Ieri mattina, anche la sorella di Giovanni si era accorta dell’oltraggio alla memoria del fratello e aveva postato una  replica sdegnata: «Dopo aver seppellito mio fratello vengo a conoscenza di un post di cattivo gusto...a me non frega un c... se avevate bevuto o fumato perché delle persone che si permettono di agire in questo modo davanti a una tragedia del genere devono  avere solo dei problemi mentali gravi.

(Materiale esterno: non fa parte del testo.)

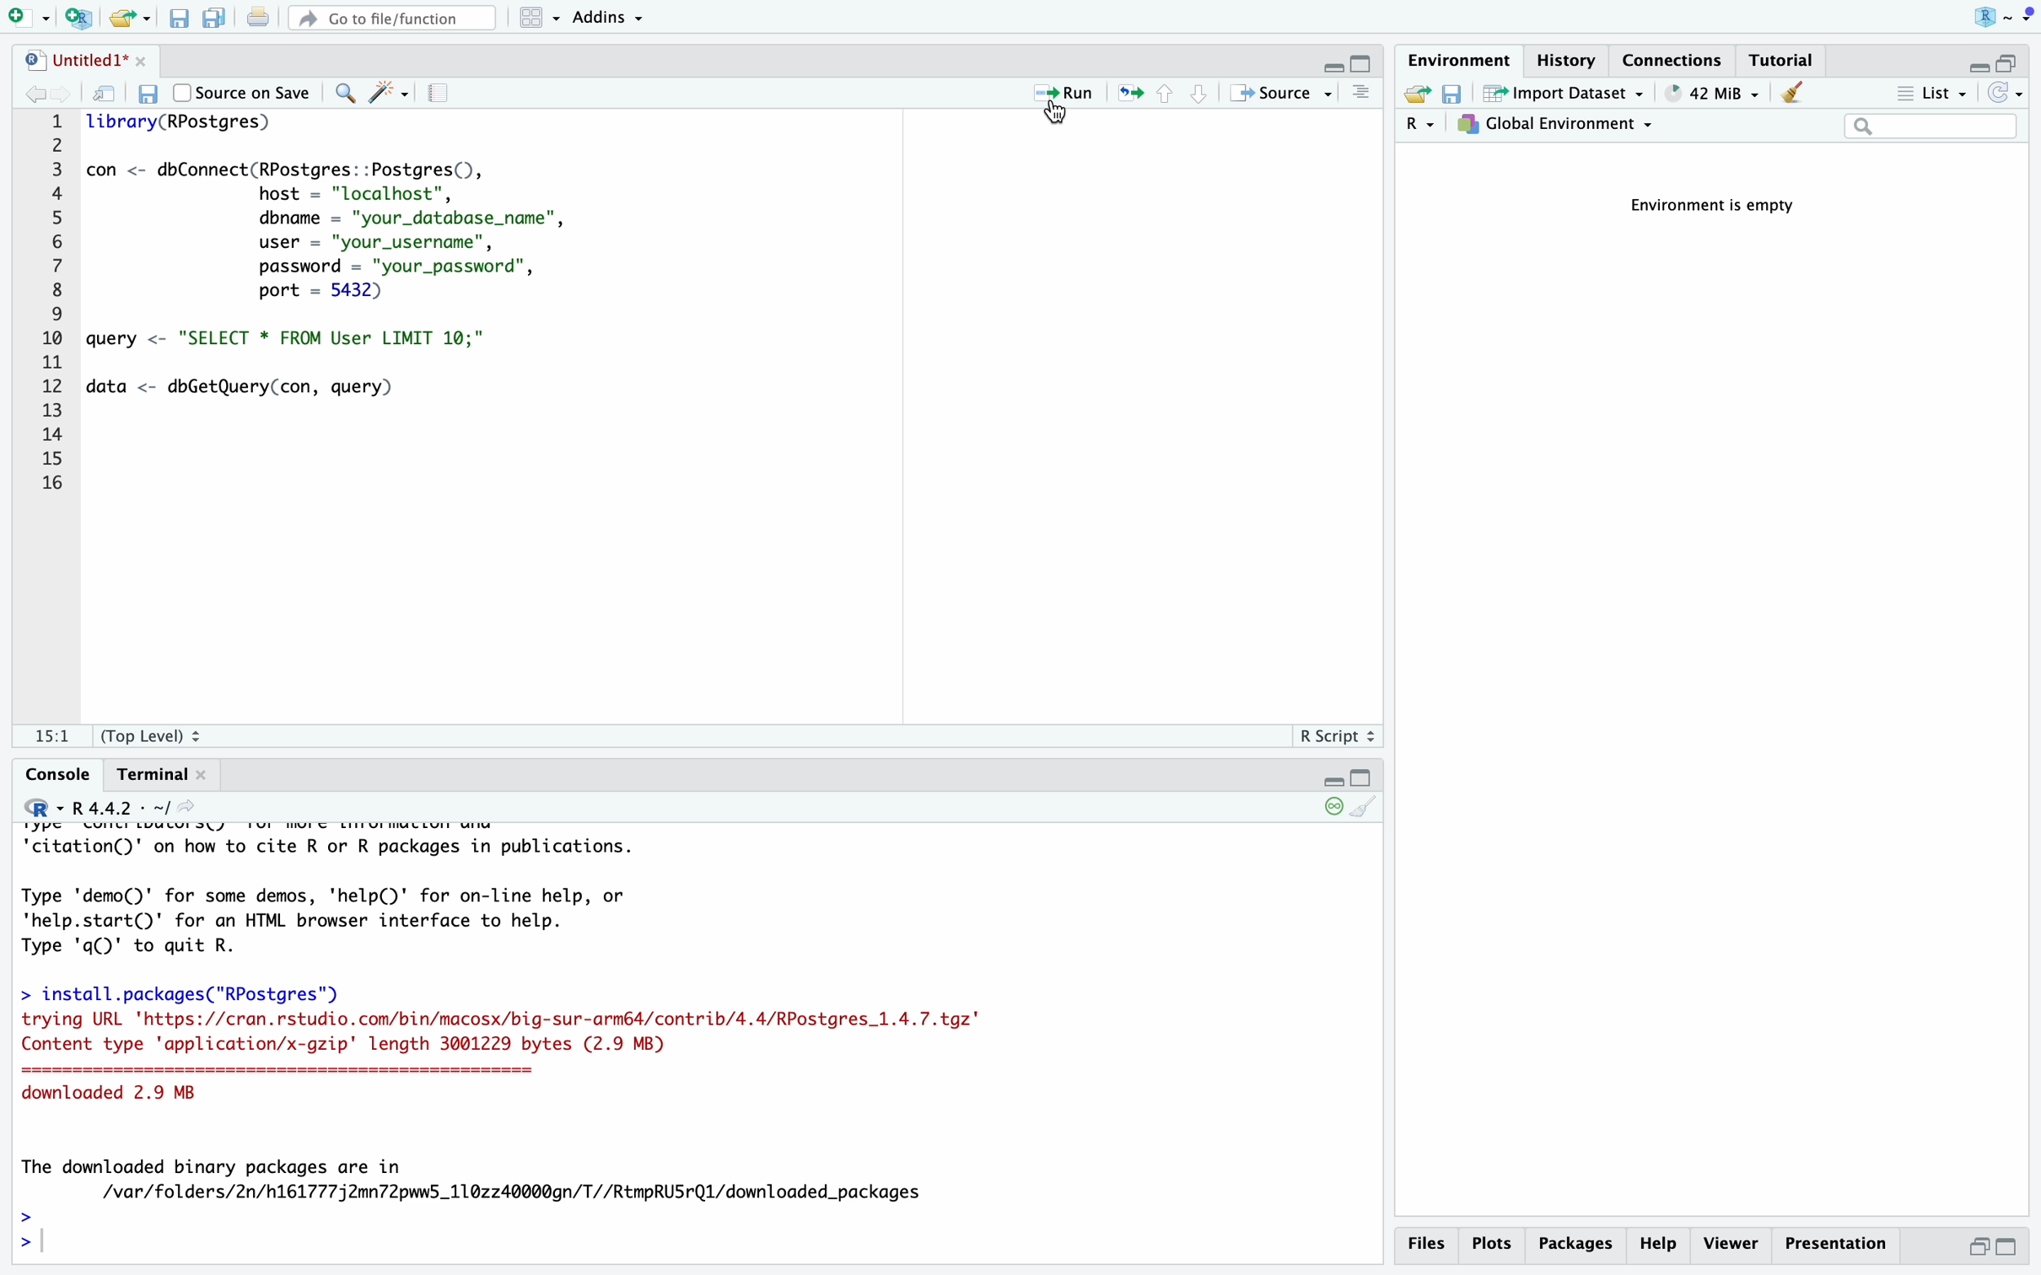  I want to click on compile report, so click(447, 94).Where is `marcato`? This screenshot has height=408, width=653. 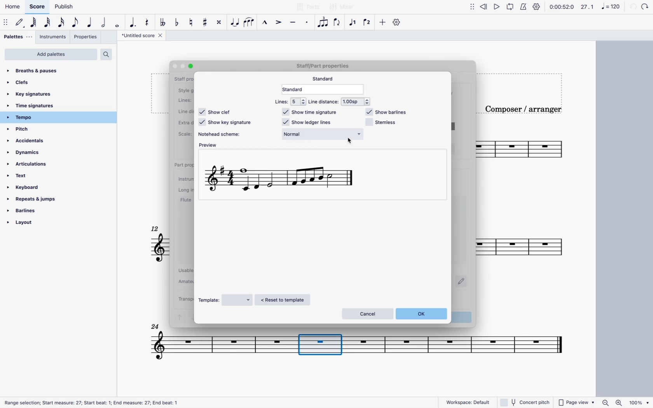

Chiudetevi in casa e vergognatevi del vostro gesto schifoso, spero di aver la possibilità di agire legalmente!». Il post ha scatenato una tempesta di insulti e minacce nel web, culminate con una spedizione punitiva nei confronti del giovane, un 33enne, preso a pugni da uno dei tre aggressori. 

INSULTI A ALIN
Non solo, ma chi abita nel quartiere dove vive Marius Alin Marinica, il romeno arrestato con l’accusa di aver causato la strage, riferisce di aver sentito invettive gridate da qualcuno rivolte al 27enne romeno, dopo che lo stesso era stato oggetto di attacchi di ogni genere in rete nei giorni scorsi. Una situazione talmente esplosiva da richiedere ripetuti passaggi di una pattuglia dei carabinieri durante la giornata. Ma le stesse vittime sul web erano state fatte oggetto di illazioni, tanto da provocare la reazione risentita di Milena Smaniotto, madre di Leonardo Girardi, che aveva trovato la forza di zittire coloro che avevano bollato la tragedia come “strage del sabato sera”. In alcuni commenti online, infatti, veniva adombrando che le quattro giovani vittime potessero essere alterati. «Mio figlio e i suoi amici non erano né drogati né ubriachi – aveva risposto indignata la madre - Erano ragazzi che avevano un’educazione d’altri tempi». Il vicepresidente della Regione Gianluca Forcolin, infatti, assieme ai commercianti del quartiere dove abita Marinica sollecitano tutti a ritrovare la calma. «Invito tutti ad abbassare i toni – esorta Forcolin - sia in rete sia nella vita reale». Per il vicegovernatore «è comprensibile lo sfogo dei cittadini che hanno protestato sotto casa del romeno ma non si deve andare oltre, nessuno pensi di farsi giustizia da solo. Capisco quanto possa montare la rabbia in certi momenti ma non siamo nel Far West. Lasciamo che la giustizia faccia il suo corso, a maggior ragione spero che i giudici facciano presto. Soprattutto evitiamo aggressioni, forzature anche in rete, che possano portare a conseguenze peggiori anche per i loro autori. Plachiamo tutta questa rabbia che non serve ai parenti né alla comunità musilense». Un invito ad affrontare la situazione con maggiore serenità arriva anche da parte dei commercianti. «Giovedì abbiamo tenuto tutti chiuso in segno di lutto – spiegano alcuni esercenti – certo il dispiacere è immenso per quei ragazzi. Marinica lo conosciamo, non aveva mai creato problemi. Ma il clima di tensione fino a giovedì scorso ha tenuto distanti i clienti anche le nostre attività. Nel parcheggio c’erano pochissime auto, tutti si sono rimasti alla larga sapendo che lui abita in questa zona». «Non è facile lavorare con questo clima – aggiungono altri commercianti – per una drammatica coincidenza le vittime e l’indagato per l’incidente vivano nello stesso piccolo paese». 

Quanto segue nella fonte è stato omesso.